One of the all-time great action movies and Jet Li's finest work finally arrives on the special edition DVD set it deserves. Dragon Dynasty' edition of Fist of Legend does not disappoint.
Facts of the Case
Jet Li (The Forbidden Kingdom) is Chen Zhen, an actual historical figure in the world of Chinese martial artistry. While studying abroad in Japan, Chen is notified of his master's demise at the hands of a Japanese rival. He immediately departs for Shanghai to investigate the circumstances behind the death—and promptly inserts himself into a blood feud between martial arts schools, while the volatile political situation between China and Japan escalates.
And when Chen's Japanese girlfriend shows up, fuel is poured onto the fire, forcing Chen to choose between the alliances of his countrymen and fighting comrades and the woman that sacrificed for him. Oh, and let's not forget some of the most kick-ass fight scenes ever committed to film. Ever.
The title of "greatest kung fu film ever" is no doubt applied to a variety of flicks by a variety of fans. Perhaps Bruce Lee's Fists of Fury, upon which this film is based, is considered the number one chop-socky actioner by many. To each his own and who am I to deny one's tastes? Truth is, there has yet to be a martial arts bonanza created that eclipses Fist of Legend. Ong Bak might feature more eye-popping stunts, Crouching Tiger, Hidden Dragon has the fantasy romance down, but none have compared to the pure, distilled awesomeness that Fist provides throughout its 103 minutes.
This is Jet Li at his most impressive, both physically and emotionally; his action stuff here (choreographed with the legendary Yuen Wo-Ping) is jaw-dropping and his acting is both subtle and bracing. This is the total package, an excellent story and top-shelf acting peppered with some of the greatest hand-to-hand exchanges in cinematic history.
And that is not hyperbole. I defy you to watch Chen's one-man assault on the Japanese dojo, his smackdown in the classroom, the duel with his best friend, the blindfolded match with the Japanese master and, of course, the final showdown with the towering Japanese general, the extended, brutal, exhilarating one-on-one sequence that is the standard for Final Bad Guy bouts and consistently ranks on top five lists of best action scenes that I've seen. It certainly belongs on mine.

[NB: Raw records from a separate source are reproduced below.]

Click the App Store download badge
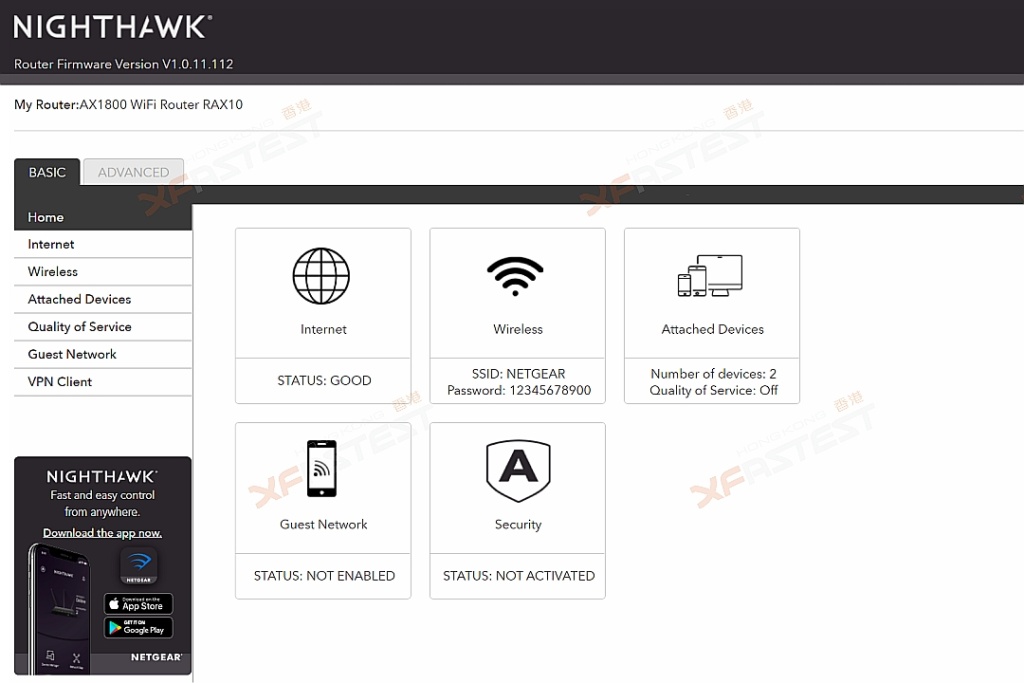 coord(139,604)
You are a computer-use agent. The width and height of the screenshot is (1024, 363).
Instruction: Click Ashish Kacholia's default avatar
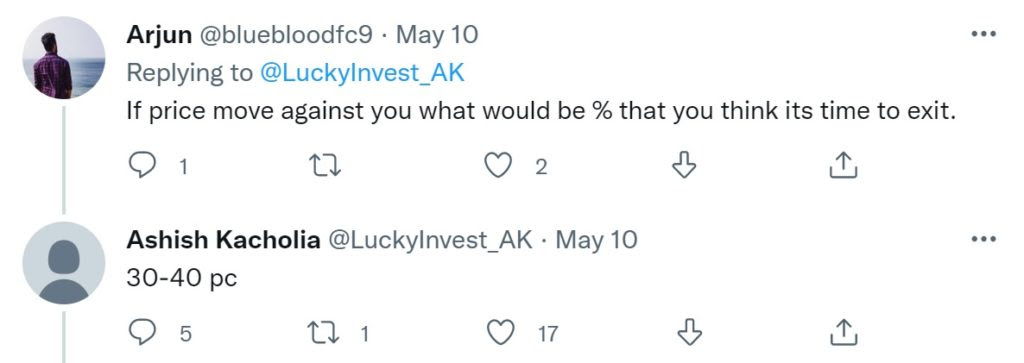click(x=63, y=263)
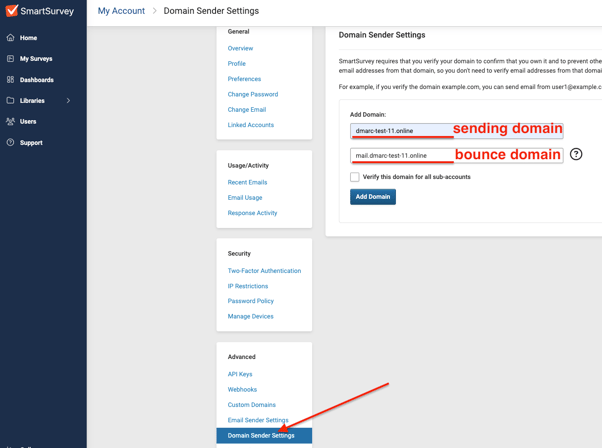This screenshot has height=448, width=602.
Task: Click the Support question icon in sidebar
Action: click(x=11, y=143)
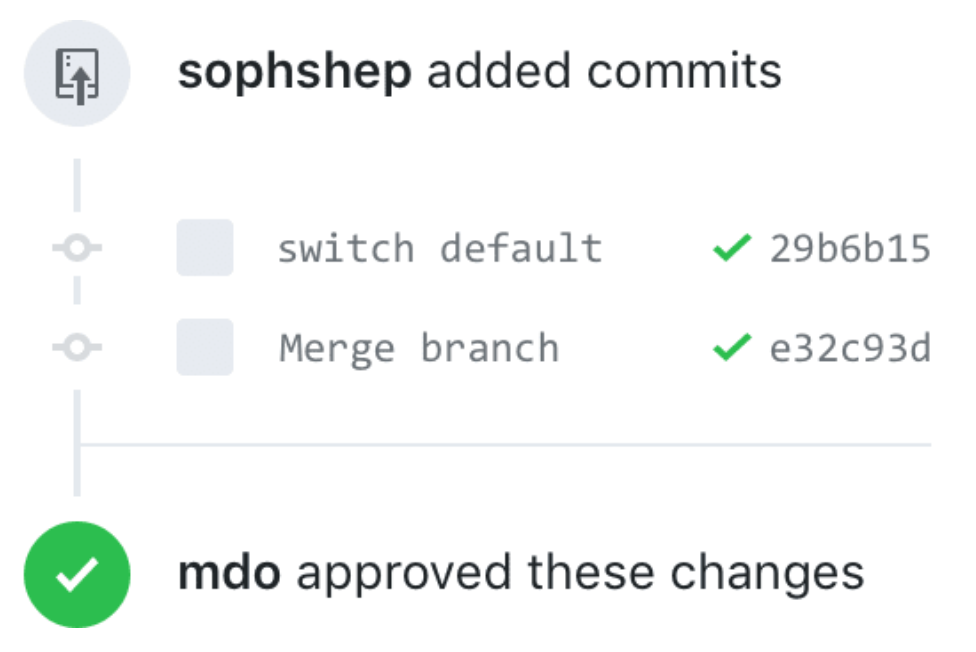This screenshot has height=652, width=976.
Task: View commit with SHA e32c93d
Action: point(850,348)
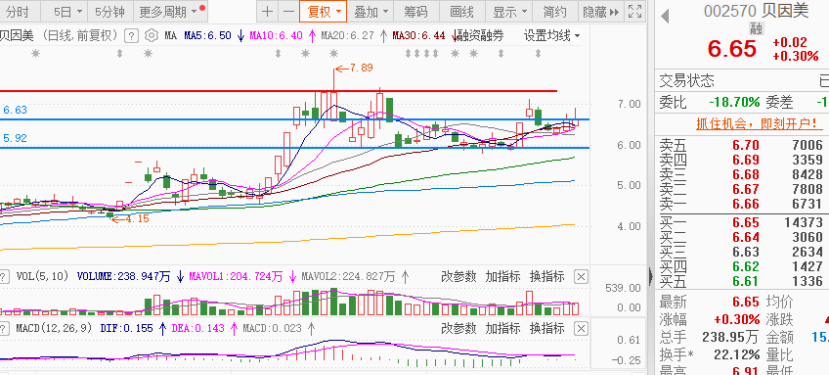Open MA settings gear icon
This screenshot has width=829, height=375.
coord(151,36)
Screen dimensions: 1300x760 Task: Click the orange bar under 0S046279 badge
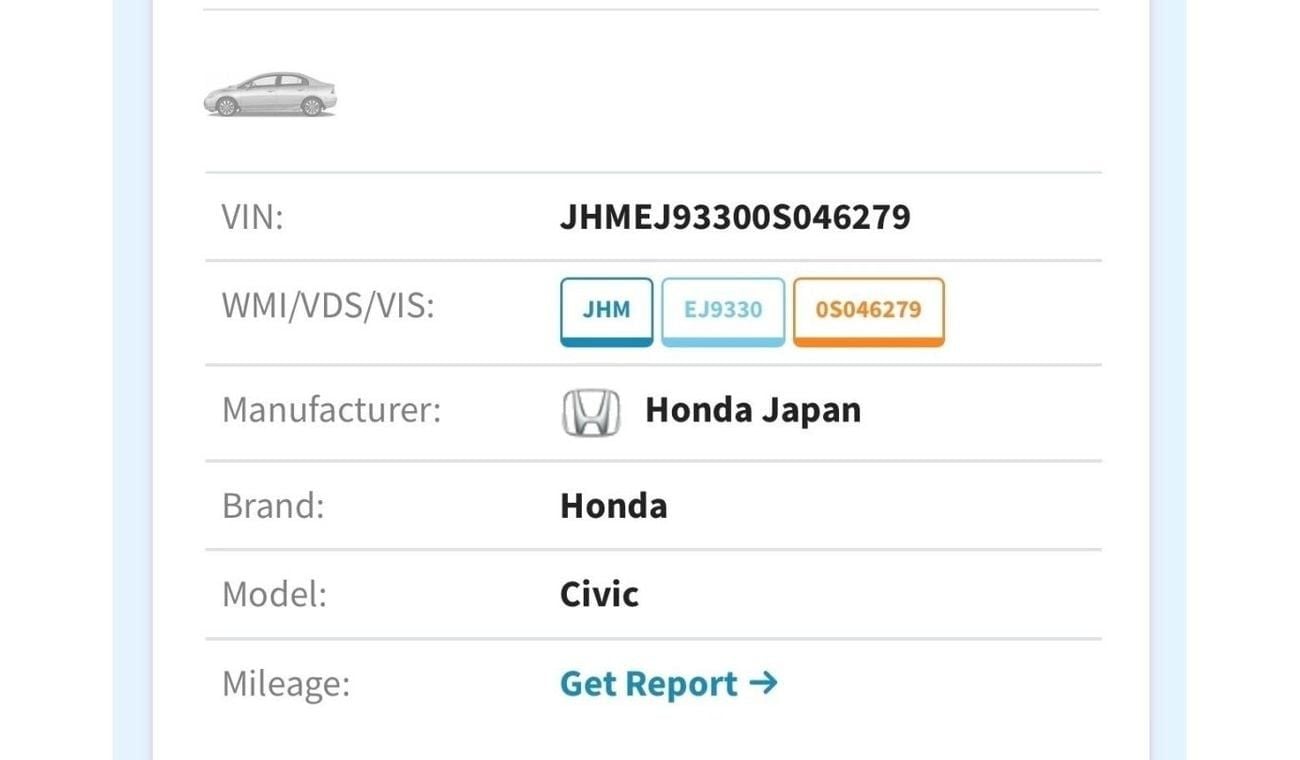868,342
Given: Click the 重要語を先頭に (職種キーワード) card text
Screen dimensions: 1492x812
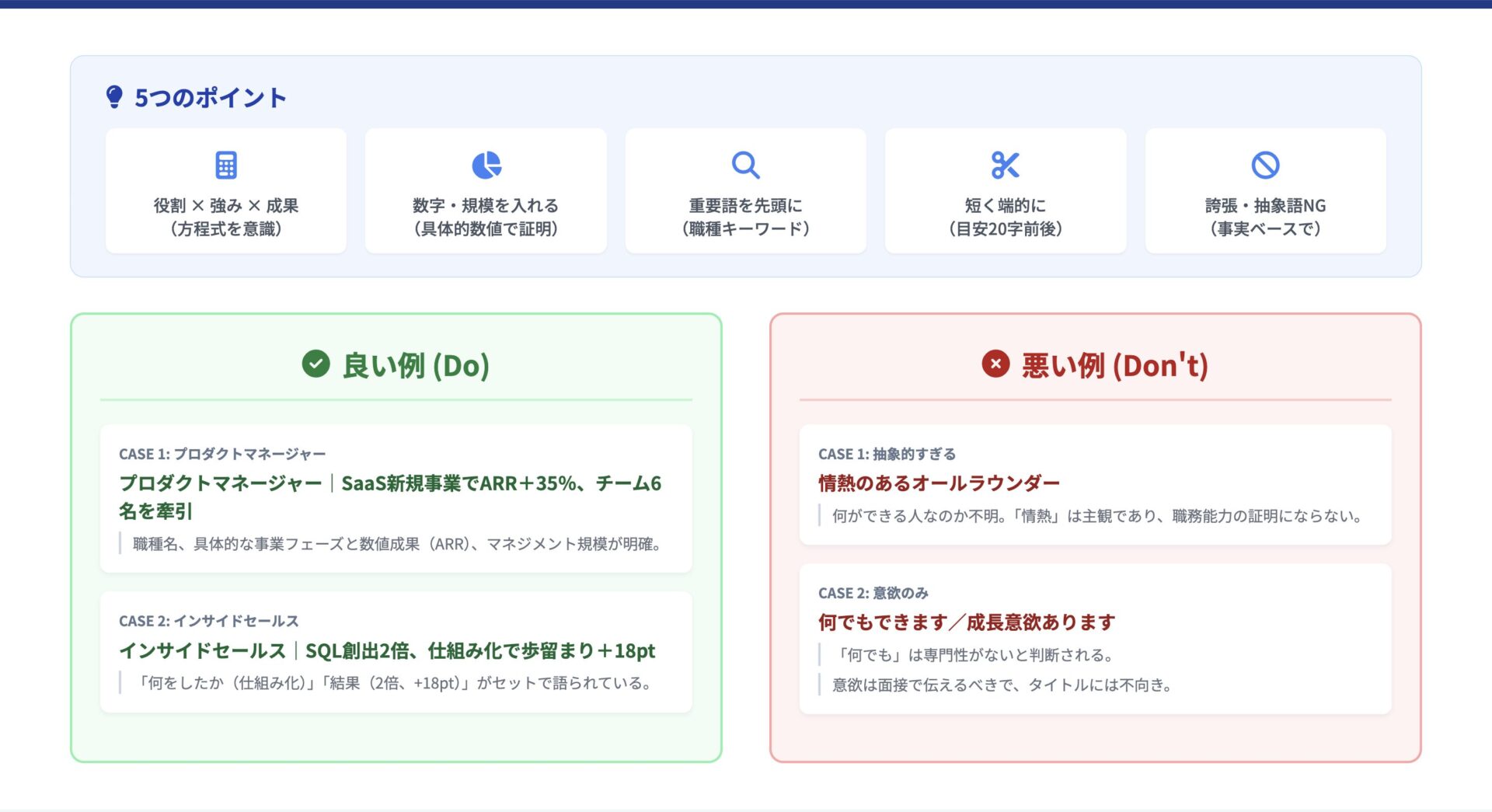Looking at the screenshot, I should 745,217.
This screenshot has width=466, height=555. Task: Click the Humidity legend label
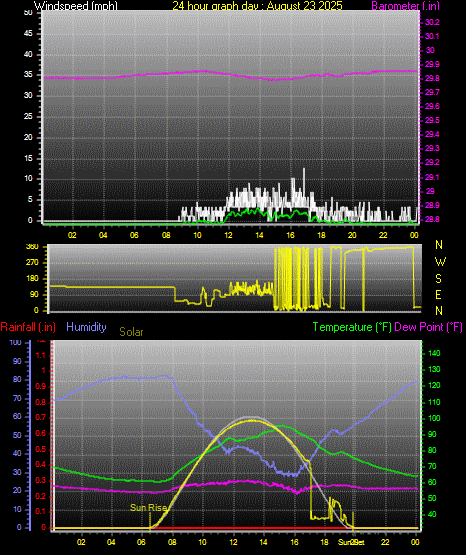[x=86, y=327]
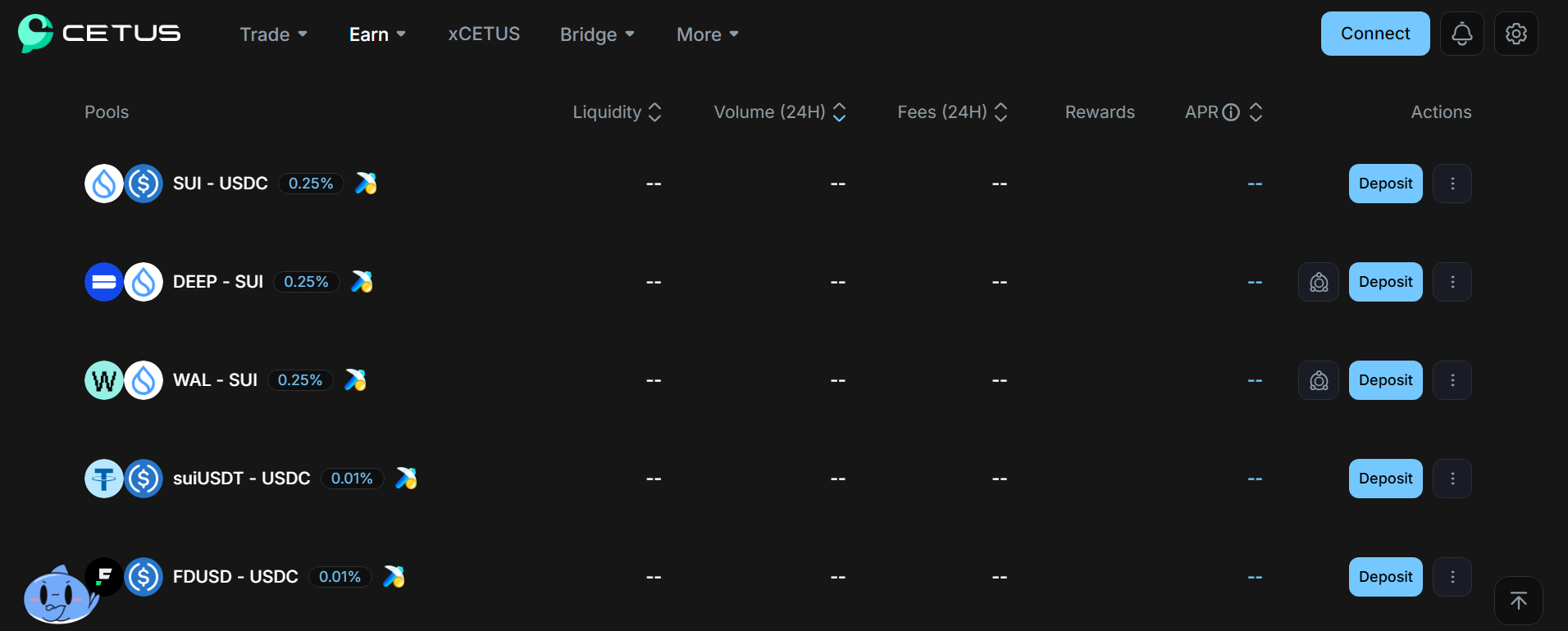Viewport: 1568px width, 631px height.
Task: Sort pools by Volume (24H)
Action: pos(780,112)
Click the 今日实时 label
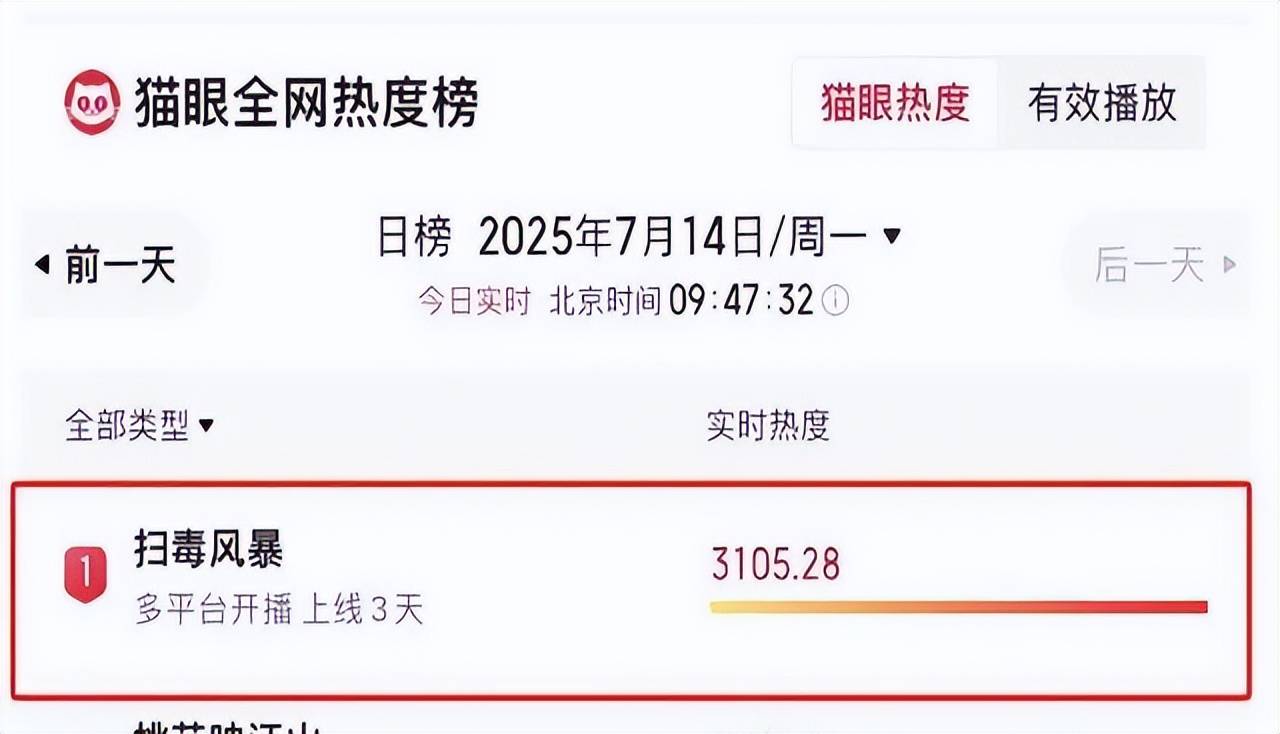1280x734 pixels. coord(474,301)
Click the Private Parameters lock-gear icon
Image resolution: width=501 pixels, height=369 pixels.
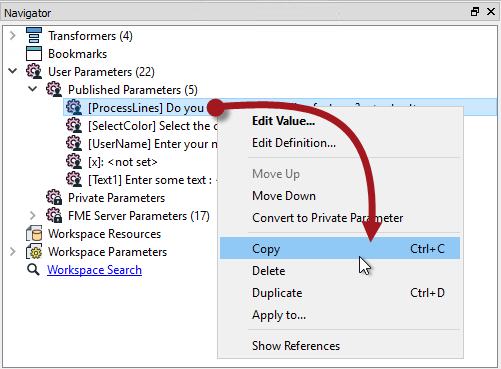[x=54, y=197]
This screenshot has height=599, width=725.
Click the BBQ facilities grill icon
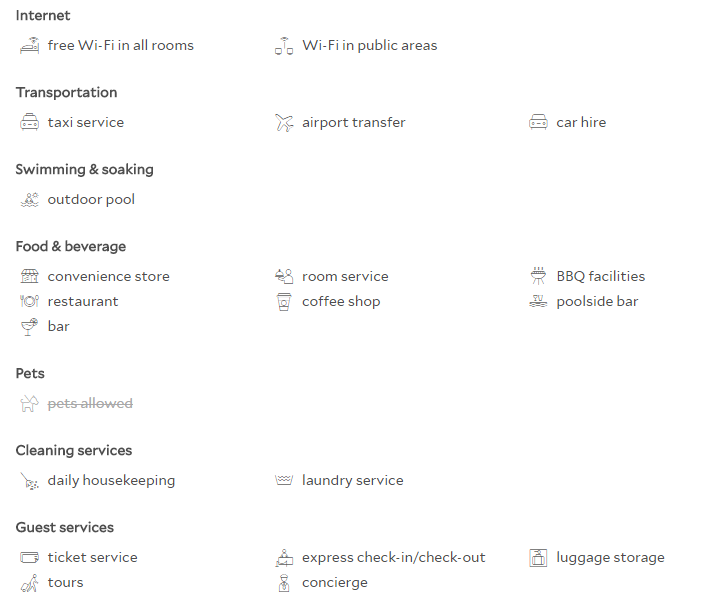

The key to the effectiveness of the action is the conscious choice made by Li, Yuen Wo-Ping and director Gordon Chan to keep the action grounded. There is wire work here, but it's minimal and nothing like the flying-through-the-air shenanigans of Li's Once Upon a Time in China and Fong Sai Yuk franchises. The kung fu is down and dirty, yet still a pleasure to behold and despite the fact that the action is so copious and so extensive, there's always something new coming. Blindfolds, belts, crotch grabs, flash kicks, dislocated shoulder-fighting, and more!
Best of all, the action isn't empty because the story is so compelling and the character participating in the beat-downs actually bring emotional investment to the set-pieces; these aren't mindless, vengeance-fueled encounters, but pay-offs to well-executed storytelling and character development.
Look, if you're even a casual martial arts fan you know this film and should purchase this release immediately. If you dig action and want to see Jet Li dominate the dojo before he was paired up with DMX and Anthony Anderson, you too should purchase this release.
The Dragon Dynasty treatment is always top-notch, and this one is no different. Dwarfing the previous release by miles, this two-disc "ultimate edition" features a great-looking 1.85:1 anamorphic widescreen that features only a handful of visual hiccups. Several scenes noticeably degrade in quality, but considering the studio's reputation, I'm willing to give them the benefit of the doubt and blame print quality. Two Chinese stereo tracks join the dubbed 5.1 mix—I recommend going with the original sound with the subtitles as both the dialogue and the soundtrack are better.
The extras are terrific. Hong King cinema expert Bey Logan, one of the best feature commentators in the business, unloads with another fantastic commentary and Disc Two features interviews with director Gordon Chan, co-star Chin Siu-ho and actor Kurata Yasuaki, a featurette on Yasuaki's screen action school, deleted scenes and reactions to the film from Brett Ratner and Elvis Mitchell.
A true masterpiece, Fist of Legend finally gets a suitable digital presentation. A must-own for…well, anyone with eyeballs and a love for dudes punching each other in the throat.
Not guilty. Now please put the belt away.